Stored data
[Start of Attachment]
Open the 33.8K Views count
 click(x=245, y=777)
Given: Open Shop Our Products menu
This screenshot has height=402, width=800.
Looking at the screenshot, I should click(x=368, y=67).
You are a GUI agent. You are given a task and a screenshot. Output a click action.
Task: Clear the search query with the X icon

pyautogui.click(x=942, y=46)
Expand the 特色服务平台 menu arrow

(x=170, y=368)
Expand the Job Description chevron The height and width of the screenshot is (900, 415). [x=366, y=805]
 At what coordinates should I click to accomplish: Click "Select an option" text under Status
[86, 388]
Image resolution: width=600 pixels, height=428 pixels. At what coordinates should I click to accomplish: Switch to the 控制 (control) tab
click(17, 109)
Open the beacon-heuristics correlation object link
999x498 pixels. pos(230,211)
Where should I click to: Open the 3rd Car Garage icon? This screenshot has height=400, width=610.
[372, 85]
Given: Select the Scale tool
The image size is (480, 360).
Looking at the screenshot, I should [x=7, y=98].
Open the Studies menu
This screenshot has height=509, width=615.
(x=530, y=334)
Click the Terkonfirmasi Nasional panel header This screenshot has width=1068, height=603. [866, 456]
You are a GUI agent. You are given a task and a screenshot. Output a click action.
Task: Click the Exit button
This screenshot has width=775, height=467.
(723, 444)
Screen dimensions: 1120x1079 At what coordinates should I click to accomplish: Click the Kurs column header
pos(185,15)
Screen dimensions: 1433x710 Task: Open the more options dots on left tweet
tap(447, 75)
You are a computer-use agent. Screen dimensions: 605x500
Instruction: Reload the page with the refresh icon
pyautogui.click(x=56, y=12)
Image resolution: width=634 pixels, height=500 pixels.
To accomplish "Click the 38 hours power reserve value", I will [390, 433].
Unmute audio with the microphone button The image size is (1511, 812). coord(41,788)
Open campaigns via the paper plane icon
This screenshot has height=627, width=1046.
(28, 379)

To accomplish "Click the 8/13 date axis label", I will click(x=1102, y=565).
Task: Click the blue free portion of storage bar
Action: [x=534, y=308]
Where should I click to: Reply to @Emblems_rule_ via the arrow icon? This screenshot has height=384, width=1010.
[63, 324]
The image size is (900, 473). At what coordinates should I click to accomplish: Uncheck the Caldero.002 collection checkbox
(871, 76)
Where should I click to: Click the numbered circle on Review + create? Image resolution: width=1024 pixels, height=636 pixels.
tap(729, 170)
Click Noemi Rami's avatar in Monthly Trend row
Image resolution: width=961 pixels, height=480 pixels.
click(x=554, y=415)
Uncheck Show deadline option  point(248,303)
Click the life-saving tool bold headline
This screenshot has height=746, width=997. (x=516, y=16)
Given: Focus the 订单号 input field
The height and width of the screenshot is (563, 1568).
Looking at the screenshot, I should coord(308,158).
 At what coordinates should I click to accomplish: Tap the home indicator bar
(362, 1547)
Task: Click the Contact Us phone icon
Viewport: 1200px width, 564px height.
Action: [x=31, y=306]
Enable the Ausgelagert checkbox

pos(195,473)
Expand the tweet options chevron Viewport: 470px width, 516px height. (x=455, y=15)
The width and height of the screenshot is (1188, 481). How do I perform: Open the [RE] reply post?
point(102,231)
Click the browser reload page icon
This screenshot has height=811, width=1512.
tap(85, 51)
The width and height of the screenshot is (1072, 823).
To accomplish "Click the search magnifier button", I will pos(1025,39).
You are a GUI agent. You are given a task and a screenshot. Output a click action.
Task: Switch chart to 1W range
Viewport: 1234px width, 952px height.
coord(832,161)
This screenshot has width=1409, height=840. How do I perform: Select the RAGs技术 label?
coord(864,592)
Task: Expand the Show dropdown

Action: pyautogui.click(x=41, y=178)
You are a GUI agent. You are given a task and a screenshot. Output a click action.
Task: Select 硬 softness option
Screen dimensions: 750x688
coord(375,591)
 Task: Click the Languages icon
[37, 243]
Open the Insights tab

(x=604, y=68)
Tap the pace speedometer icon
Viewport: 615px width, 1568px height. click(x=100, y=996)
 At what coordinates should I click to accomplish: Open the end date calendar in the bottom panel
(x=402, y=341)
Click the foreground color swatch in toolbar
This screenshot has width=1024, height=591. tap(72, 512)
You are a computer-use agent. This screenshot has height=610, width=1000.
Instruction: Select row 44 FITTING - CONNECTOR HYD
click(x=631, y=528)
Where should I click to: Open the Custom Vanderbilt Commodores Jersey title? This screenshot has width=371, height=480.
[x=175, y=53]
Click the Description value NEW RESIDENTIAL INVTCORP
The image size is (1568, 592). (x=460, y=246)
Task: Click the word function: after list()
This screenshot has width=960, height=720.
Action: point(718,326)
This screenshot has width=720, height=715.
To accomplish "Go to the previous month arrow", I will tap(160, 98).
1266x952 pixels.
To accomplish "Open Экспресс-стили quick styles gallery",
[End of Attachment]
— TASK BRIEF —
Your answer must be a single number: the count of lines in the records that hold the word "computer".

— WRITTEN RESPONSE —
2